Re: Tightening binary receive functions

From: Heikki Linnakangas <heikki(dot)linnakangas(at)enterprisedb(dot)com>
To: Andrew Gierth <andrew(at)tao11(dot)riddles(dot)org(dot)uk>
Cc: James Pye <lists(at)jwp(dot)name>, pgsql-hackers(at)postgresql(dot)org
Subject: Re: Tightening binary receive functions
Date: 2009-10-26 08:56:12
Message-ID: 4AE5642C.8080107@enterprisedb.com
Views: Raw Message | Whole Thread | Download mbox | Resend email
Thread:
Lists: pgsql-hackers

Andrew Gierth wrote:
>>>>>> "James" == James Pye <lists(at)jwp(dot)name> writes:
>
> James> Is the new date_recv() constraint actually correct?
>
> No, it's not:

Oops, you're right. The check is indeed confusing julian day numbers,
with epoch at 23th of Nov 4714 BC, with postgres-reckoning day numbers,
with epoch at 1th of Jan 2000. Thanks, will fix.

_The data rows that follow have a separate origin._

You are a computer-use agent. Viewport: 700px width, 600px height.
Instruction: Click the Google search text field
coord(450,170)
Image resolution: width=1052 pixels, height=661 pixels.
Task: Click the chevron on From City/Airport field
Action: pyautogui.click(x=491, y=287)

BTW, I just noticed that to_date() doesn't respect those limits either:

postgres=# create table x (a date);
CREATE TABLE
postgres=# insert into x values (to_date('-4713 11 23', 'YYYY MM DD'));
INSERT 0 1
postgres=# select * from x;
a
---------------
4714-11-23 BC
(1 row)

postgres=# copy x to '/tmp/tst.dmp'; -- text mode
COPY 1
postgres=# copy x from '/tmp/tst.dmp';
ERROR: date out of range: "4714-11-23 BC"
CONTEXT: COPY x, line 1, column a: "4714-11-23 BC"

The date arithmetic operators + and - also allow you to create such
dates. I also note that they don't check for overflow.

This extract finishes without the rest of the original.